### [PASSAGE EXTRAIT]
○ ○ ○ ○
Jardins ouvriers, maraîchage familial, agriculture pirate, potagers de quartier, friches, greffes sauvages d’arbres fruitiers, carrés de légumes au pied des immeubles, bombes à graines, micro fermes, bergeries urbaines, forêts à proximité de quartiers populaires : partout les terres persistent en villes. Et partout elles sont menacées.
Comme par exemple à Aubervilliers, en Seine-Saint-Denis, où des jardins ouvriers risquent de perdre 10 000 m2 au profit d’une piscine d’entraînement des Jeux Olympiques de 2024 et d’une gare du Grand Paris Express.
Comme sur le triangle de Gonesse (Val d’Oise), où 110 hectares de foncier agricole sous maîtrise publique sont promis à la disparition sous les coulées de béton d’une gare du grand Paris, d’un établissement scolaire et de bâtiments liés au marché de gros de Rungis – mais pour favoriser les circuits courts, ne pas sous estimer la mordante ironie des aménageurs. Comme à Besançon (Doubs), ville pourtant dirigée par le parti écologiste EELV, où la mairie veut construire un « écoquartier » et un groupe scolaire sur une vingtaine d’hectares de jardins ouvriers et de bandes maraîchères. Comme sur le plateau de Saclay, en Essonne, où une « ZAclay » a été déclarée le 23 mai et une occupation démarrée pour empêcher la construction de la ligne 18 du métro du Grand Paris sur des champs et des prairies.
○ ○ ○ ○
### [CONSIGNE DONNÉE A]
Résumez en deux phrases le passage sur les terres urbaines menacées.
### [CONSIGNE DONNÉE B]
Prolongez le passage sur les terres urbaines menacées au-delà de sa dernière phrase.
Le listing provient d'une source différente de celle du passage.

### [EXTRAIT SOURCE]
○ ○ ○ ○
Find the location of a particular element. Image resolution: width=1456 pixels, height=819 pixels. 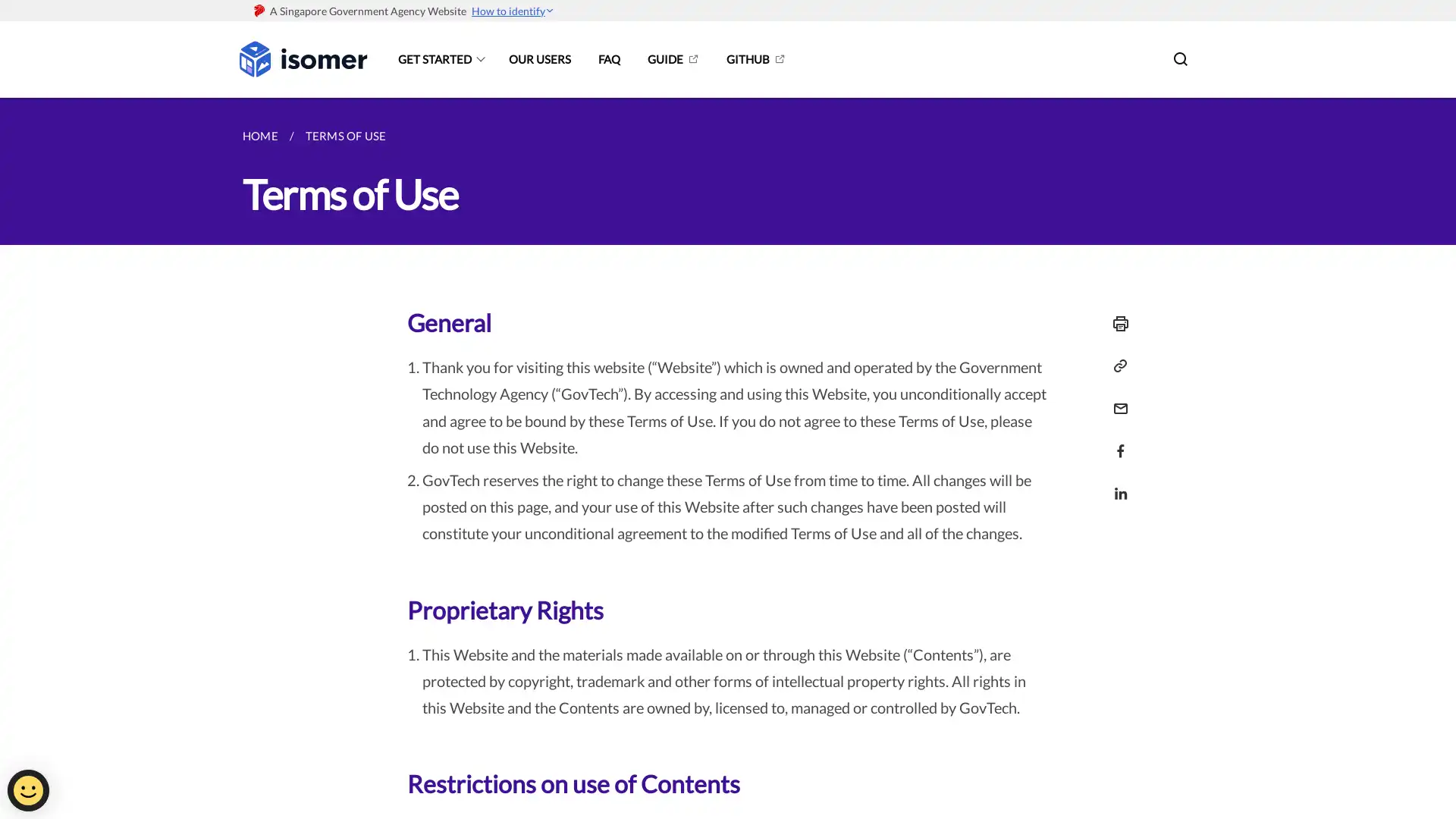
○ ○ ○ ○
### [RÉSULTAT A]
Jardins ouvriers, friches, micro fermes, bergeries urbaines ou forêts proches des quartiers populaires : les terres persistent partout en ville, mais elles y sont partout menacées. À Aubervilliers, sur le triangle de Gonesse, à Besançon et sur le plateau de Saclay, des jardins ouvriers, des terres agricoles, des bandes maraîchères, des champs et des prairies risquent de disparaître au profit de gares, d'établissements scolaires, d'une piscine, d'un écoquartier ou d'une ligne de métro.

### [RÉSULTAT B]
Et la liste pourrait se poursuivre, infinie : jardins collectifs de la TEP Ménilmontant à Paris, en face du cimetière du Père-Lachaise ; bergerie des Malassis à Bagnolet ; plaine des Ecouardes à Taverny (Val-d’Oise) ; aire des vents du parc Georges-Valbon, à la Courneuve ; commune de Saint-Hilaire (91) où 1,4 million de mètres cubes de chantiers du Grand Paris doivent être déversées sur des terrains agricoles. Et-caetera. Des milliers d’hectares sont en péril dans les zones métropolitaines françaises. Une offensive bétonnière en dépit des discours sur la transition écologique.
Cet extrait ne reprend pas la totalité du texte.